(Stored records)
--- --- ---

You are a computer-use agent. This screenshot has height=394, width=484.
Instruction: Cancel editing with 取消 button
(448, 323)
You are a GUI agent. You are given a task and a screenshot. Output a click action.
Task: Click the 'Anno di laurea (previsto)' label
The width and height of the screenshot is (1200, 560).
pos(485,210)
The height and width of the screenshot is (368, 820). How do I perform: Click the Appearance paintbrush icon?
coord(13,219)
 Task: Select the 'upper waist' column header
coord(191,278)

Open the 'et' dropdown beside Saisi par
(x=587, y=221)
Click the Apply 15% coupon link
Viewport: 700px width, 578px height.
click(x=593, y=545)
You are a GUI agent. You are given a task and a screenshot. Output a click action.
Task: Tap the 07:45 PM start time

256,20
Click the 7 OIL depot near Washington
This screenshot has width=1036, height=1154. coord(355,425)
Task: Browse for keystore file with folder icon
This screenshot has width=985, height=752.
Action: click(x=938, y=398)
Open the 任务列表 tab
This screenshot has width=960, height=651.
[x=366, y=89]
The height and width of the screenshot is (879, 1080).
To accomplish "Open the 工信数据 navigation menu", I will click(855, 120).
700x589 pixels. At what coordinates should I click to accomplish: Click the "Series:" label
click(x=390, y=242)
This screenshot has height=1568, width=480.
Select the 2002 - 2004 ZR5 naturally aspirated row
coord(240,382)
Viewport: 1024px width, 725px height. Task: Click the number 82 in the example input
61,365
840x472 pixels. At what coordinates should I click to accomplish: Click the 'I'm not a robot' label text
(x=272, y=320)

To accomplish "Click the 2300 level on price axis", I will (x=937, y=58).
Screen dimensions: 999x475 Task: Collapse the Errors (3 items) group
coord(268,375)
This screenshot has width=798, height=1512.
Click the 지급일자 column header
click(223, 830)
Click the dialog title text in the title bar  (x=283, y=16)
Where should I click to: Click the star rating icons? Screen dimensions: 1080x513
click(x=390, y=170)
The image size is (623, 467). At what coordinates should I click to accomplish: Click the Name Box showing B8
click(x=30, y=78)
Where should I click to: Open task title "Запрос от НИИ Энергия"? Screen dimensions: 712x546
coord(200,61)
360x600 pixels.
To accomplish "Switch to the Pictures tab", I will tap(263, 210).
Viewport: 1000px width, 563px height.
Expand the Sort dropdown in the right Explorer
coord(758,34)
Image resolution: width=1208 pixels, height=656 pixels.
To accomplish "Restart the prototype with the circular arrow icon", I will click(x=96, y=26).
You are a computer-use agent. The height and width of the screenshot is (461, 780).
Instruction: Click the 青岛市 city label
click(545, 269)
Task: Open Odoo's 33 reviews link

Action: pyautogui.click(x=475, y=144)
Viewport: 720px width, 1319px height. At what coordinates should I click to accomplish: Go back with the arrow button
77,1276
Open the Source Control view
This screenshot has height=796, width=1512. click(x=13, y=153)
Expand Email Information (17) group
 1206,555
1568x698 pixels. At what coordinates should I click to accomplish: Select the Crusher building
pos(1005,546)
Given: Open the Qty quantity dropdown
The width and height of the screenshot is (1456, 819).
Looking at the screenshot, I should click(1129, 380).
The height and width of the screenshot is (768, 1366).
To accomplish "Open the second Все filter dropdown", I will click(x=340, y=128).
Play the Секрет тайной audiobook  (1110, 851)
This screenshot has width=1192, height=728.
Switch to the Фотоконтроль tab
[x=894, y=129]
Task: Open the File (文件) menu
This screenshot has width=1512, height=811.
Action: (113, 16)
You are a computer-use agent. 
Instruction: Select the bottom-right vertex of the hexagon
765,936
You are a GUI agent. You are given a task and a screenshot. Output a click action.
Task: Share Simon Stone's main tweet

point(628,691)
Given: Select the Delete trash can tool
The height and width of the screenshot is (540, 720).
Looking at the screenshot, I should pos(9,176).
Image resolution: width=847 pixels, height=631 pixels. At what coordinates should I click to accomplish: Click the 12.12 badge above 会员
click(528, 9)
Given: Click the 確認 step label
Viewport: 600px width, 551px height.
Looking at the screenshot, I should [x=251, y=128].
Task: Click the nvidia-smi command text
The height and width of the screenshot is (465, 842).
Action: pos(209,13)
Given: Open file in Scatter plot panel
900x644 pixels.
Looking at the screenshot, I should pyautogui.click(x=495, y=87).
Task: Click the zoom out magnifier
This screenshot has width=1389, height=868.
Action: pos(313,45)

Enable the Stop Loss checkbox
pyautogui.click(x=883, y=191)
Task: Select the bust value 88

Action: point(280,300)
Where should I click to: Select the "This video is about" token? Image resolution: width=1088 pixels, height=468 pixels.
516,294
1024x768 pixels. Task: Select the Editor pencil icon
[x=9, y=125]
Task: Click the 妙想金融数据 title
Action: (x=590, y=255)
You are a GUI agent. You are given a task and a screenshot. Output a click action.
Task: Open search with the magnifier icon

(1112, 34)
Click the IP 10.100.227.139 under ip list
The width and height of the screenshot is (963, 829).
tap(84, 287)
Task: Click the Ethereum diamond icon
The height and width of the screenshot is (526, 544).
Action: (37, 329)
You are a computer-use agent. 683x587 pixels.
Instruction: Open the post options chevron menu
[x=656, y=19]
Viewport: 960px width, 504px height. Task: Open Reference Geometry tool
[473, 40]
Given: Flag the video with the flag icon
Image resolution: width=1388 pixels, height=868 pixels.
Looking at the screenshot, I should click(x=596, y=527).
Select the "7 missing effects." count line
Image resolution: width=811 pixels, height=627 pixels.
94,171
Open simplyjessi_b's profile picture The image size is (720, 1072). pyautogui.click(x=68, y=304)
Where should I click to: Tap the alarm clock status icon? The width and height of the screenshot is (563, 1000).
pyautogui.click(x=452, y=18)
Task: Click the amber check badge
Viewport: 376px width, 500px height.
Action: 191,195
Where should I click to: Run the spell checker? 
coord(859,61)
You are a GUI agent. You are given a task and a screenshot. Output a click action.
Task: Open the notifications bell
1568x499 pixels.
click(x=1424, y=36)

--- --- ---

Exercise objective:
Copy every entry exactly, missing none.

Solved exercise:
You are a computer-use agent. This screenshot has height=394, width=484.
Instruction: Cancel editing with 取消 button
(448, 323)
You are a GUI agent. You are given a task and a screenshot. Output a click action.
Task: Click the 'Anno di laurea (previsto)' label
The width and height of the screenshot is (1200, 560).
pos(485,210)
The height and width of the screenshot is (368, 820). How do I perform: Click the Appearance paintbrush icon?
coord(13,219)
 Task: Select the 'upper waist' column header
coord(191,278)

Open the 'et' dropdown beside Saisi par
(x=587, y=221)
Click the Apply 15% coupon link
Viewport: 700px width, 578px height.
click(x=593, y=545)
You are a GUI agent. You are given a task and a screenshot. Output a click action.
Task: Tap the 07:45 PM start time

256,20
Click the 7 OIL depot near Washington
This screenshot has width=1036, height=1154. coord(355,425)
Task: Browse for keystore file with folder icon
This screenshot has width=985, height=752.
Action: click(x=938, y=398)
Open the 任务列表 tab
This screenshot has width=960, height=651.
[x=366, y=89]
The height and width of the screenshot is (879, 1080).
To accomplish "Open the 工信数据 navigation menu", I will click(855, 120).
700x589 pixels. At what coordinates should I click to accomplish: Click the "Series:" label
click(x=390, y=242)
This screenshot has height=1568, width=480.
Select the 2002 - 2004 ZR5 naturally aspirated row
coord(240,382)
Viewport: 1024px width, 725px height. Task: Click the number 82 in the example input
61,365
840x472 pixels. At what coordinates should I click to accomplish: Click the 'I'm not a robot' label text
(x=272, y=320)

To accomplish "Click the 2300 level on price axis", I will (x=937, y=58).
Screen dimensions: 999x475 Task: Collapse the Errors (3 items) group
coord(268,375)
This screenshot has width=798, height=1512.
Click the 지급일자 column header
click(223, 830)
Click the dialog title text in the title bar  (x=283, y=16)
Where should I click to: Click the star rating icons? Screen dimensions: 1080x513
click(x=390, y=170)
The image size is (623, 467). At what coordinates should I click to accomplish: Click the Name Box showing B8
click(x=30, y=78)
Where should I click to: Open task title "Запрос от НИИ Энергия"? Screen dimensions: 712x546
coord(200,61)
360x600 pixels.
To accomplish "Switch to the Pictures tab", I will tap(263, 210).
Viewport: 1000px width, 563px height.
Expand the Sort dropdown in the right Explorer
coord(758,34)
Image resolution: width=1208 pixels, height=656 pixels.
To accomplish "Restart the prototype with the circular arrow icon", I will click(x=96, y=26).
You are a computer-use agent. The height and width of the screenshot is (461, 780).
Instruction: Click the 青岛市 city label
click(545, 269)
Task: Open Odoo's 33 reviews link

Action: pyautogui.click(x=475, y=144)
Viewport: 720px width, 1319px height. At what coordinates should I click to accomplish: Go back with the arrow button
77,1276
Open the Source Control view
This screenshot has height=796, width=1512. click(x=13, y=153)
Expand Email Information (17) group
 1206,555
1568x698 pixels. At what coordinates should I click to accomplish: Select the Crusher building
pos(1005,546)
Given: Open the Qty quantity dropdown
The width and height of the screenshot is (1456, 819).
Looking at the screenshot, I should click(1129, 380).
The height and width of the screenshot is (768, 1366).
To accomplish "Open the second Все filter dropdown", I will click(x=340, y=128).
Play the Секрет тайной audiobook  (1110, 851)
This screenshot has width=1192, height=728.
Switch to the Фотоконтроль tab
[x=894, y=129]
Task: Open the File (文件) menu
This screenshot has width=1512, height=811.
Action: (113, 16)
You are a computer-use agent. 
Instruction: Select the bottom-right vertex of the hexagon
765,936
You are a GUI agent. You are given a task and a screenshot. Output a click action.
Task: Share Simon Stone's main tweet

point(628,691)
Given: Select the Delete trash can tool
The height and width of the screenshot is (540, 720).
Looking at the screenshot, I should pos(9,176).
Image resolution: width=847 pixels, height=631 pixels. At what coordinates should I click to accomplish: Click the 12.12 badge above 会员
click(528, 9)
Given: Click the 確認 step label
Viewport: 600px width, 551px height.
Looking at the screenshot, I should [x=251, y=128].
Task: Click the nvidia-smi command text
The height and width of the screenshot is (465, 842).
Action: pos(209,13)
Given: Open file in Scatter plot panel
900x644 pixels.
Looking at the screenshot, I should pyautogui.click(x=495, y=87).
Task: Click the zoom out magnifier
This screenshot has width=1389, height=868.
Action: pos(313,45)

Enable the Stop Loss checkbox
pyautogui.click(x=883, y=191)
Task: Select the bust value 88

Action: point(280,300)
Where should I click to: Select the "This video is about" token? Image resolution: width=1088 pixels, height=468 pixels.
516,294
1024x768 pixels. Task: Select the Editor pencil icon
[x=9, y=125]
Task: Click the 妙想金融数据 title
Action: (x=590, y=255)
You are a GUI agent. You are given a task and a screenshot. Output a click action.
Task: Open search with the magnifier icon

(1112, 34)
Click the IP 10.100.227.139 under ip list
The width and height of the screenshot is (963, 829).
tap(84, 287)
Task: Click the Ethereum diamond icon
The height and width of the screenshot is (526, 544).
Action: (37, 329)
You are a computer-use agent. 683x587 pixels.
Instruction: Open the post options chevron menu
[x=656, y=19]
Viewport: 960px width, 504px height. Task: Open Reference Geometry tool
[473, 40]
Given: Flag the video with the flag icon
Image resolution: width=1388 pixels, height=868 pixels.
Looking at the screenshot, I should click(x=596, y=527).
Select the "7 missing effects." count line
Image resolution: width=811 pixels, height=627 pixels.
94,171
Open simplyjessi_b's profile picture The image size is (720, 1072). pyautogui.click(x=68, y=304)
Where should I click to: Tap the alarm clock status icon? The width and height of the screenshot is (563, 1000).
pyautogui.click(x=452, y=18)
Task: Click the amber check badge
Viewport: 376px width, 500px height.
Action: 191,195
Where should I click to: Run the spell checker? 
coord(859,61)
You are a GUI agent. You are given a task and a screenshot. Output a click action.
Task: Open the notifications bell
1568x499 pixels.
click(x=1424, y=36)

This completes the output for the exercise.